Owl is in trouble. Again. She’s incognito at an archaeological dig in Egypt and can’t escape a leering post-doc student long enough to steal a Medusa head from the tomb. To make matters worse, there’s an extra sarcophagus and a chamber half-full of water. This is only in the first few pages of Owl and the City of Angels, which continues at a breakneck pace. Her adventures will take her to Mr. Kurosawa’s casino, to visit the glitterati in Los Angeles and non-spoilery variety of other locations as Owl attempts to complete the Dragon’s assignments and save her skin.
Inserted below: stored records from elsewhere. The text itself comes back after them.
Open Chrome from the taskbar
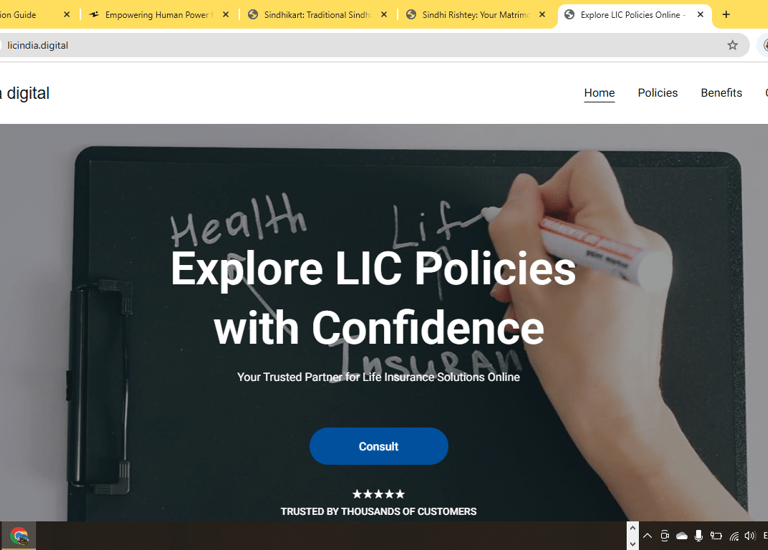Viewport: 768px width, 550px height. point(19,536)
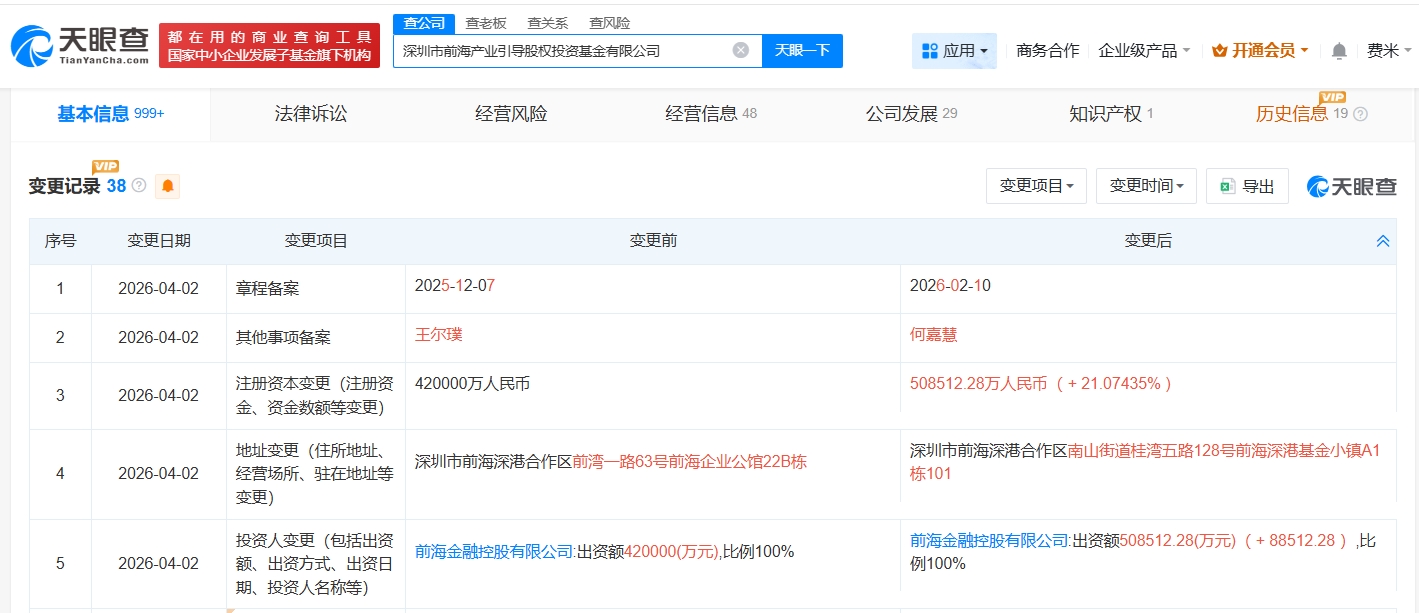Click the help question mark beside 38
The image size is (1419, 613).
point(139,186)
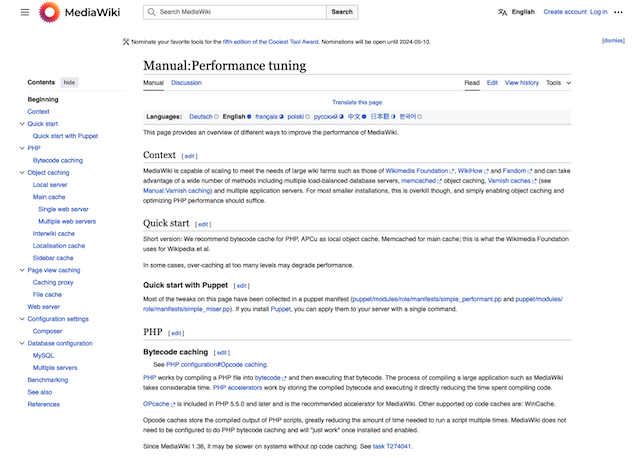Edit the Context section

click(x=190, y=156)
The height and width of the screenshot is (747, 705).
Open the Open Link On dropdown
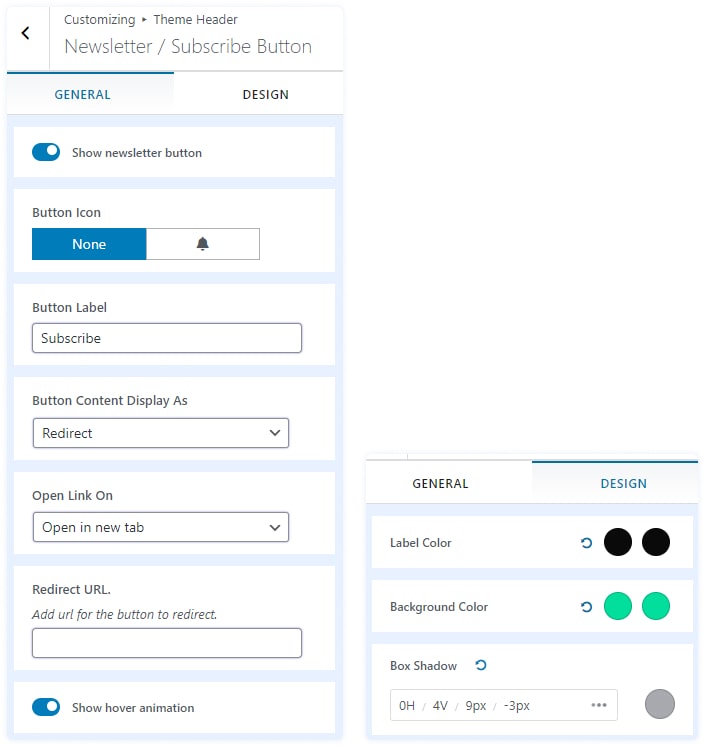tap(161, 527)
Here’s my problem: I have a hard time separating my dislike for Owl from my feelings about the book. Owl, unfortunately, has not significantly developed from the previous book, Owl and the Japanese Circus. She’s a thief, and as far as I can tell, a mediocre one without redeeming personal qualities except sarcasm. She is full of contradictions: she’s always saying how she hates supernaturals, but works for a dragon because he can protect her from the vampires she’s angered. Despite her lucrative employment, she still continues to steal items for herself on his jobs. Yet, she refuses to take a side job for a friend who claims it is ‘life and death.’ We do see another side of her, during her ‘down time’ playing WorldQuest, a massive multiplayer on-line game. Yet, she’s a thief there and though she has a close partner, Carpe, she professes they have an understanding that each will abandon the other, or even steal from them. Oh, and she’s dating an incubus named Rynn (again, with her baseline suspicion of supernaturals), who shares a running joke where they call each other “whore” and “train wreck” (ha, ha). It’s clear she’s emotionally disengaged from almost everyone she should be close to, and displays suspicion and general quarrelsomeness when they frequently appear ready to help her out of friendship.
I’m not the only one who doesn’t like Owl. The IAA, who regulates archaeological digs and polices the supernatural world, is convinced she is behind a string of artifact thefts. The creators of her favorite game WorldQuest are considering booting her, tired of her using game information to achieve thefts in real life. Lady Siyu, her boss’ seneschal, hates her sass as well, although Lady’s naga identity might have something to do with it. For a thief, she’s also a terrible planner–in the initial scene, she mentions that she’s had so much trouble getting away from the postdoc that she’s ‘missed the jump in scrutiny’ by the guards, then when she’s running through the Egyptian streets dodging the IAA, she is amazed how good they have gotten since she left. Before stealing the Medusa she notes that she’s tripled the workload of her employer’s initial assignment, but not because it’s greedy–because its good time management and planning (so how did her planning miss the updated security?) I’m continually surprised how she seems barely competent, argumentative and impulsive and manages to pull any caper off at all.
The writing redeems the story. Focused on a fast moving, obstacle-filled plot, it competently describes event after event. Narrative is in first person; it feels colloquial with a tone appropriate to Owl’s voice. There’s the occasional slip-up when dealing with Owl, but it could be I’m primed for annoyance by her. For instance, in a chase scene she thinks, ‘no time for niceties,’ and then says ‘sorry,’ in Arabic. If that’s not common courtesy, I’m not sure what is.
World-building is fun, and the supernaturals are often a type not often seen. I like the idea of archaeological digs as a setting, although the concept of the IAA being a black-suited gun-toting force seems far-fetched. An event or two borders on the outrageous, but is fitting if you view this as a book as about the fast-moving challenges with continually elevating stakes. Although reviews frequently compare her to Indiana Jones, Jones has far more charm, and his rakish confidence grants him more leeway than I’m willing to give Owl. The character cast is generally fun, with all sorts of supernatural creatures and dastardly devices.
I have no doubt that the audience for Owl is out there. If she’d develop some redeeming qualities–loyalty, selflessness, charm, cleverness, ethics–really, any one of the above would work–I’d be counted among them.
my thanks to NetGalley and Gallery, Threshold, Pocket Books for the advance copy.